季惜城黑雾一般的双眼里晃出零星幽光,“你给再多的承诺都没有用,因为你不会兑现。我给你造一个承诺,它锁着你,帮你兑现。”
洛攸半张着嘴,麻意在骨髓血管里穿梭。他很想向季惜城解释,五年前他没有别的选择,现在他会来到首都星,接受军衔和勋章是其次,最重要的动因是他要找到他。
他出生在克瀚氏城,和在那里出生的所有人一样,为守卫联盟而牺牲是他们的使命。
他已经死过一次了,他的使命已经完成。完成使命之后的荣耀并没有那么重要,季酒才是最重,他是来兑现承诺的。
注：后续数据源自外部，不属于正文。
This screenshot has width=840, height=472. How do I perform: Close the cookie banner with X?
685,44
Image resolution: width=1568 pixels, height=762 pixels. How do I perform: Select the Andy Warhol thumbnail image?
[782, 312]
可他说不出口。爆炸在季酒眼前发生,季酒比谁都清楚,他和约因人的核心指挥舰同归于尽,但所有人都知道他已经死了,只有季酒相信他还活着。
季酒宁愿接受自己再一次被他抛下,也不承认他已经死去。
一切话语都变得苍白。
细链勒着后颈的皮肤,那里变得灼热。洛攸沉浸在潮湿的精神力里,灼热点起了某种冲动。他抬起双臂,环在季惜城的脖子上,缓缓将人压向自己。
他们仿佛在彼此角力。脖子是人类最脆弱的地方,不到万不得已,没有人会将脖子暴露给别人。但现在他们互相拥有对方的脆弱,拉向自己,却又矛盾地抗拒。
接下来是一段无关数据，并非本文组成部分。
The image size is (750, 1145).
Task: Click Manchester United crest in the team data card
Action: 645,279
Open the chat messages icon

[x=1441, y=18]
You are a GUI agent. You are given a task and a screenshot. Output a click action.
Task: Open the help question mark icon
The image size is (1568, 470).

洛攸蹬掉挡在身前的被子,右腿轻轻抬起。酒精的作用还没有彻底消失,腿脚酸软,刚抬一点就要往下坠。
脚踝在季惜城腿上碰撞擦过,下坠的趋势停在季惜城掌心。
黑雾在季惜城眼里流动,仿佛是欲(望的实质。这是洛攸熟悉的眼神,五年前,在他临时居住的宿舍,季酒总是用这样的眼神看着他。
他的主动似乎让季惜城困惑,那两道英挺的眉紧紧皱起。
“你想干什么?”季惜城矜持地开口。
洛攸在钳制下无法撑起来,小幅度地动了动,“我想的不就是你想的吗?”
季惜城抿唇不语,抓着他脚踝的手却更加用力。
洛攸现在挺不好受的,脖子被拴着,右腿又被折起来。可脚是他自己交到季酒手上,也无意抽回来。
“我是个混账,只会承诺,却不兑现。”酒精也好,精神力的互相作用也好,别的什么都好,洛攸直白地望着季惜城,说出五年前绝对说不出口的话,“酒酒,我来还债,你要吗?”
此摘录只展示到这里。